++++ DATA SUPPLIED ++++
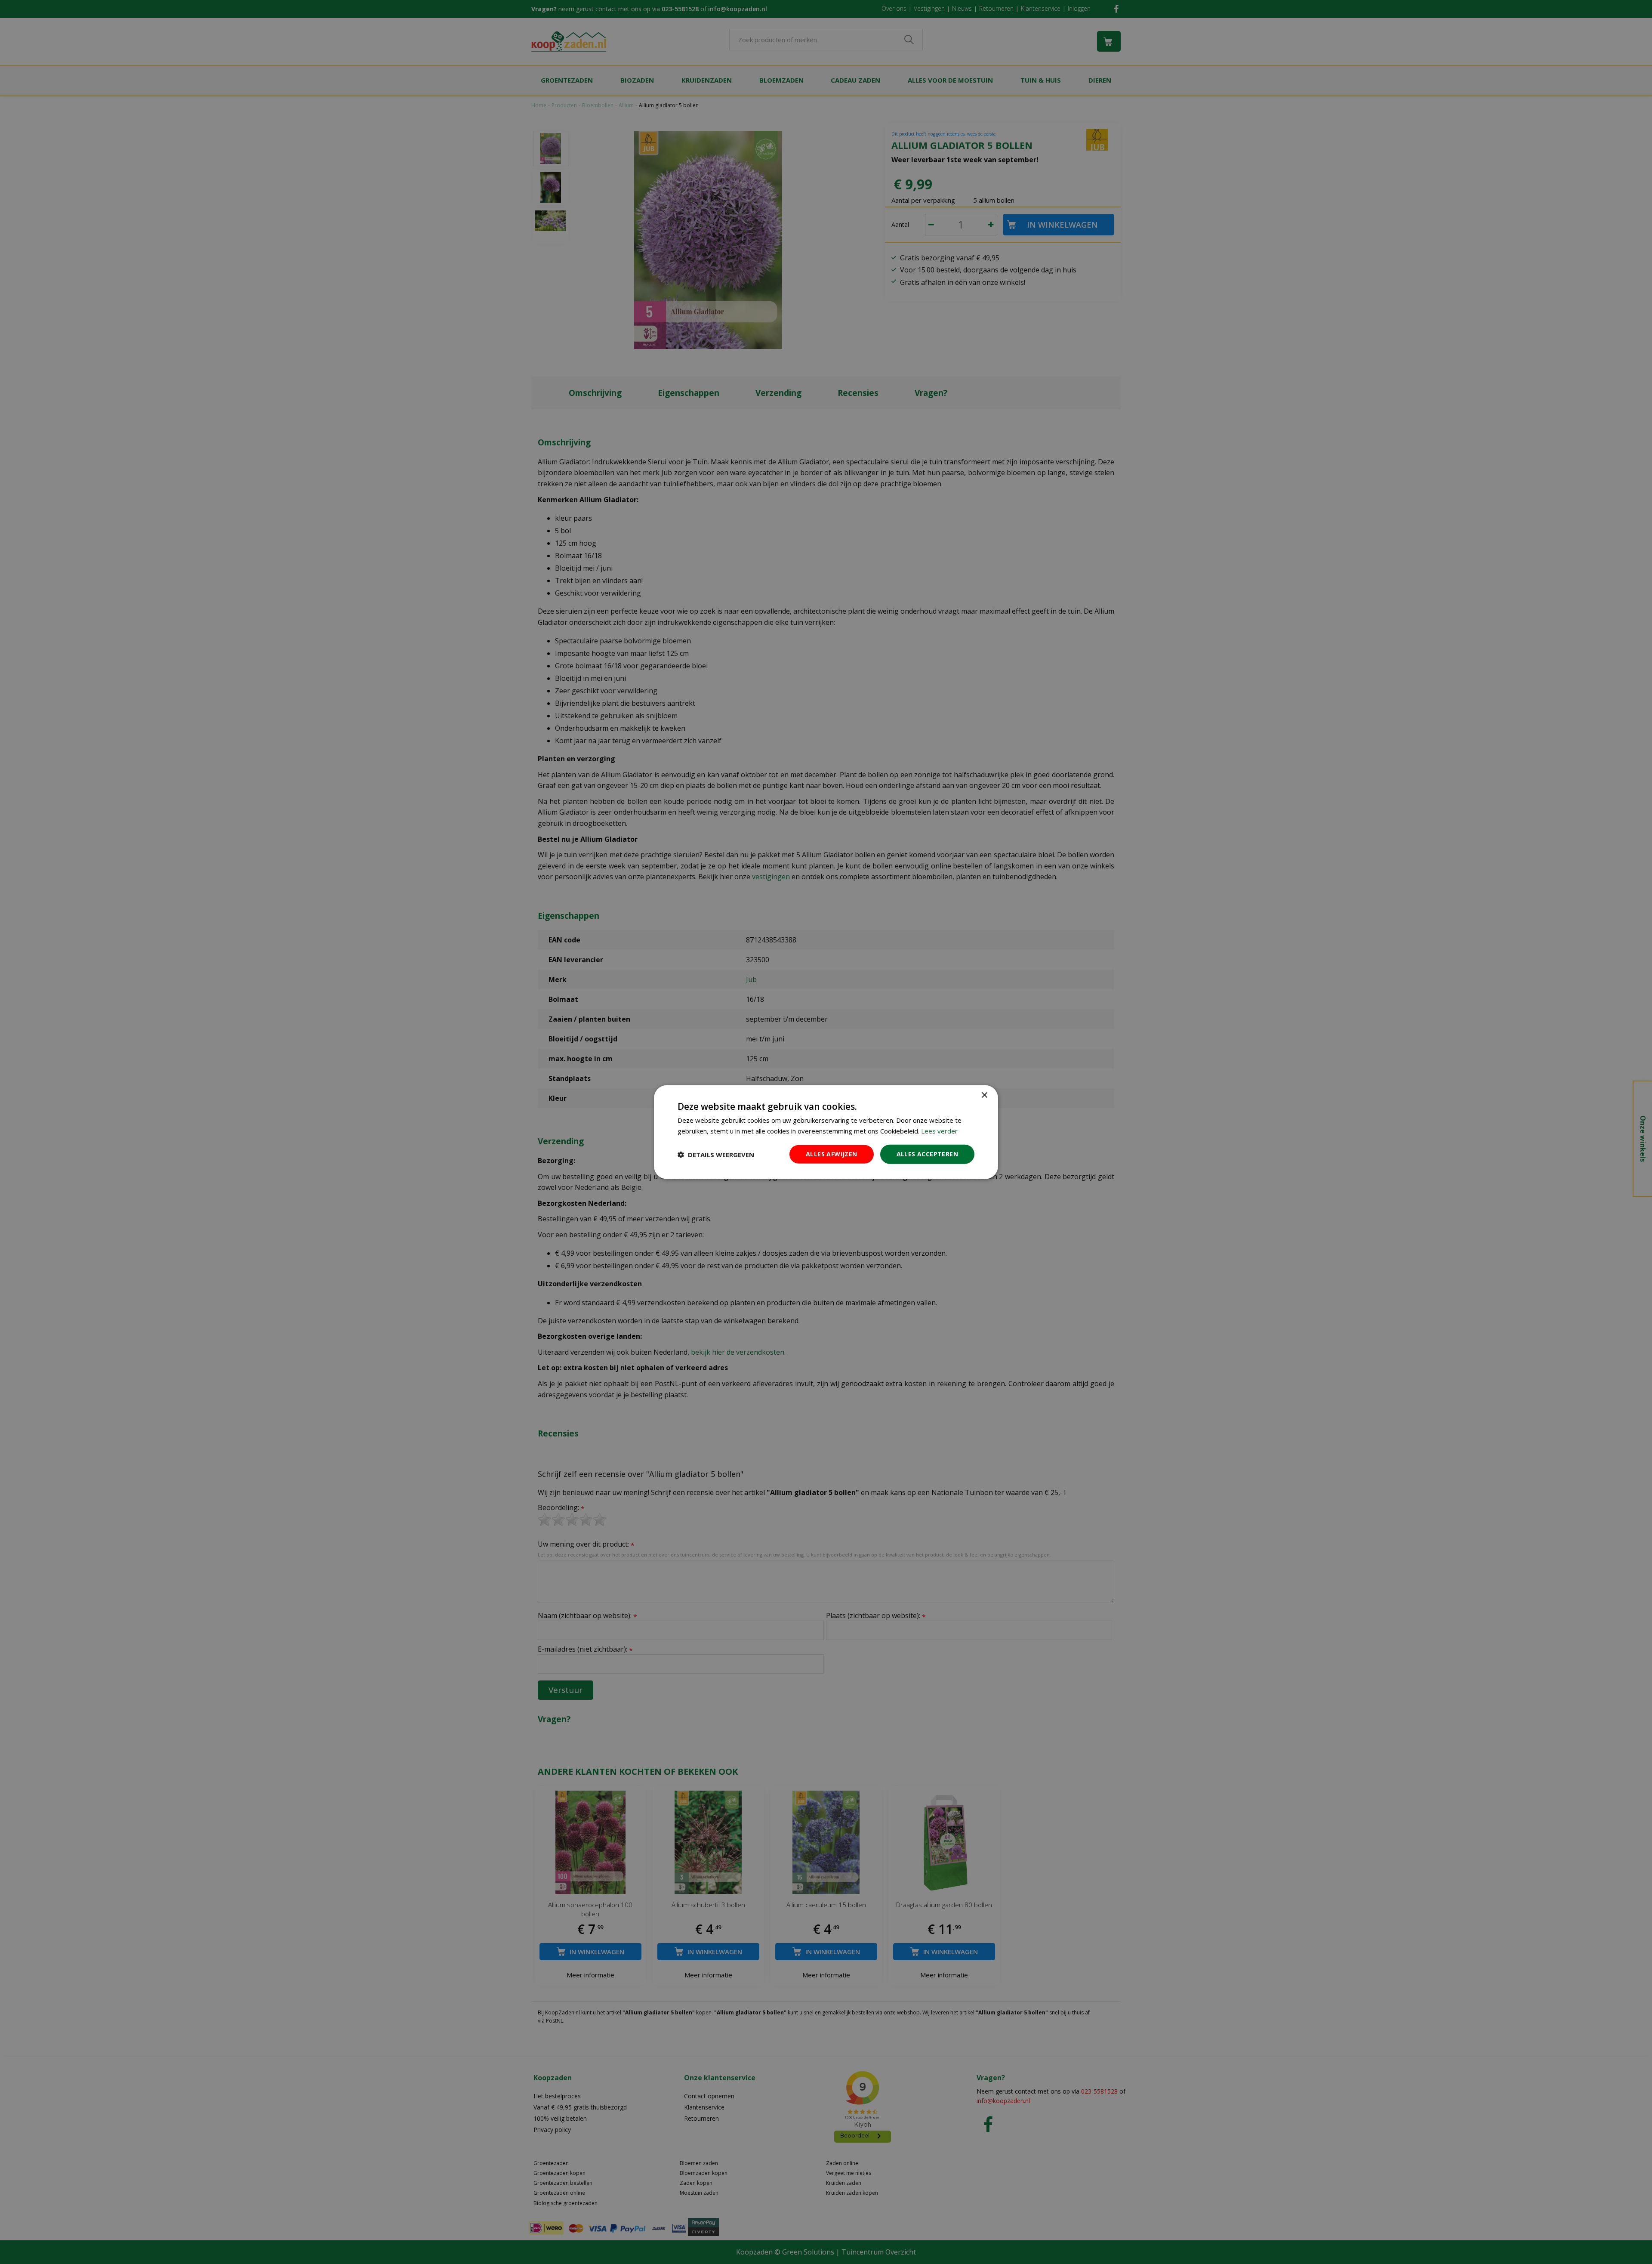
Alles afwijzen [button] (831, 1154)
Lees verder (939, 1130)
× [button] (984, 1095)
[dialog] (826, 1132)
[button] (716, 1154)
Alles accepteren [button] (927, 1154)
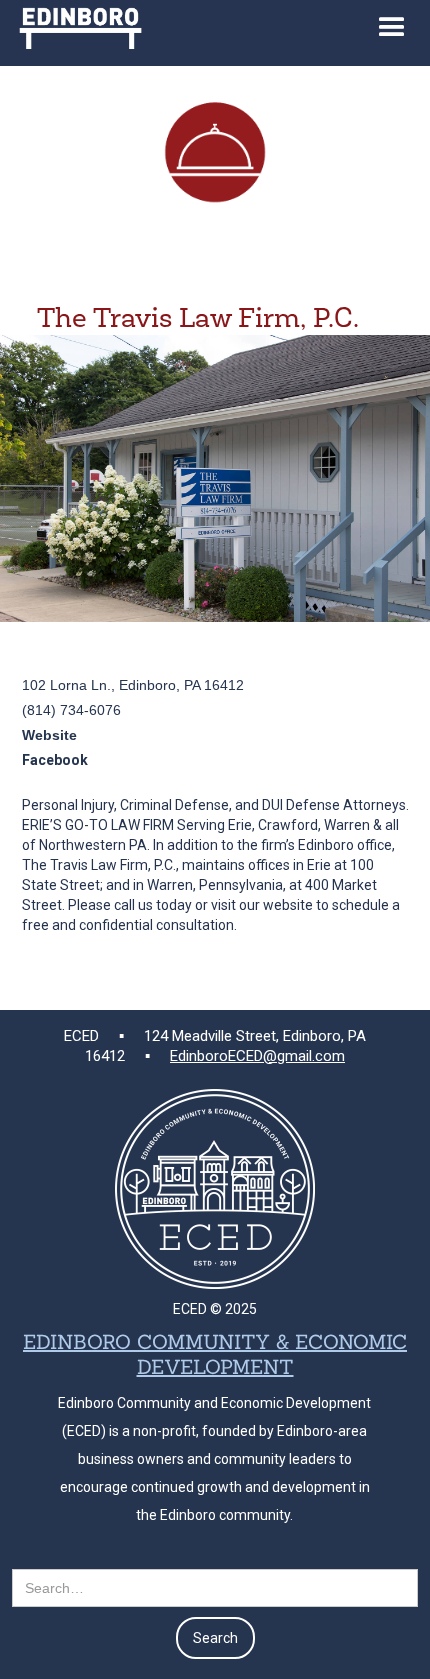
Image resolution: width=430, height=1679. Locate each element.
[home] (75, 24)
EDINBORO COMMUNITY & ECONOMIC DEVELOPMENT (215, 1354)
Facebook (55, 760)
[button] (392, 33)
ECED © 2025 (215, 1309)
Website (49, 735)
++++
● **EXERCISE DIRECTIONS**: Retype exactly the lines from the one containing "[button] (984, 1095)" through the last line of the records above, both included, and leave out any pictures.

● **EXERCISE OUTPUT**:
× [button] (984, 1095)
[dialog] (826, 1132)
[button] (716, 1154)
Alles accepteren [button] (927, 1154)
Image resolution: width=430, height=1679. Locate each element.
[home] (75, 24)
EDINBORO COMMUNITY & ECONOMIC DEVELOPMENT (215, 1354)
Facebook (55, 760)
[button] (392, 33)
ECED © 2025 (215, 1309)
Website (49, 735)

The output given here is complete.